The freeway ended, turned into Newport Boulevard, and I drove to the beach, our beach, parking in the small metered lot next to the pier. I got out of the car, locked it, and wandered aimlessly through the crowded streets. The sidewalks were teeming with beautifully tanned bikini-clad women and handsome athletic men. Roller skaters glided through the throng, maneuvering around the walkers.
Again, from the Studio Cafe, I heard that music, Sandy Owen, although this time the music did not seem magically transcendent but sad and melancholy and, once more, wholly appropriate: a different sound track for a different night.
I looked toward the pier, toward the blackness of the ocean night beyond.
I wondered what Jane was doing.
I wonder who she was with.
Eleven
Derek retired in October.
I did not attend his going-away party — I was not even invited — but I knew when it was being held because of the notices on the break room bulletin board, and I called in sick on the day that it took place.
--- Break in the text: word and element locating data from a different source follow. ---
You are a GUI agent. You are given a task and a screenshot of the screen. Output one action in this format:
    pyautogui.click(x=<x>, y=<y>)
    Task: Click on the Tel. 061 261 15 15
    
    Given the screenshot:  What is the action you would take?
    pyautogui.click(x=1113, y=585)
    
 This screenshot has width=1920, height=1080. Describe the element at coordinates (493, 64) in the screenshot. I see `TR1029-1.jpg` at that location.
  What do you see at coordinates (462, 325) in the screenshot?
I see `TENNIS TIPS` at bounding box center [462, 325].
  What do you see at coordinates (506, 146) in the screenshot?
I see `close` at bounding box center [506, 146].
Odd as it seemed, I missed him after he was gone. Merely having another body in the office, even if it was Derek’s, had somehow made me feel less alone, had been like a tie to the outside world, to other people, and the office, in his absence, seemed very empty.
I was starting to worry about myself, about my lack of human contact. The evening after Derek’s departure I realized that I had gone for a whole day without speaking, without uttering a single, solitary word.
And it had not made a damn bit of difference to anyone. No one had even noticed.
The next day, I woke up, went to work, had a few words with Stewart in the morning, stated my order to the clerk at Del Taco at lunch, said nothing to anyone during the afternoon, went home, made dinner, watched TV, went to bed. I had probably spoken a total of six sentences the entire day — to Stewart and the Del Taco clerk. And that was it.
I needed to do something. I needed to change my job, change my personality, change my life.
But I couldn’t.
“Average,” I thought, was not really an accurate description of what I was. It was true as far as it went, but it didn’t imply enough. It didn’t quite cut it. It was too benign, not pejorative enough. “Ignored” was more appropriate, and that was how I began thinking of myself.
I was Ignored.
With a capital I.
I made a point the next day of passing by the desks of the programmers, the desks of Hope, Virginia, and Lois. I said hello to each, and each one of them ignored me. Hope, the kindest, nodded distractedly at me, mumbled something vaguely salutatory.
It was getting worse.
I was fading away.
On my way home, on the freeway, I drove wildly, cutting in front of cars, not letting people pass, slamming on my brakes when I felt the drivers were following too close behind me. I received horn honks and middle fingers in return.
Here I was noticed, I thought. Here I was not invisible. These people knew I was alive.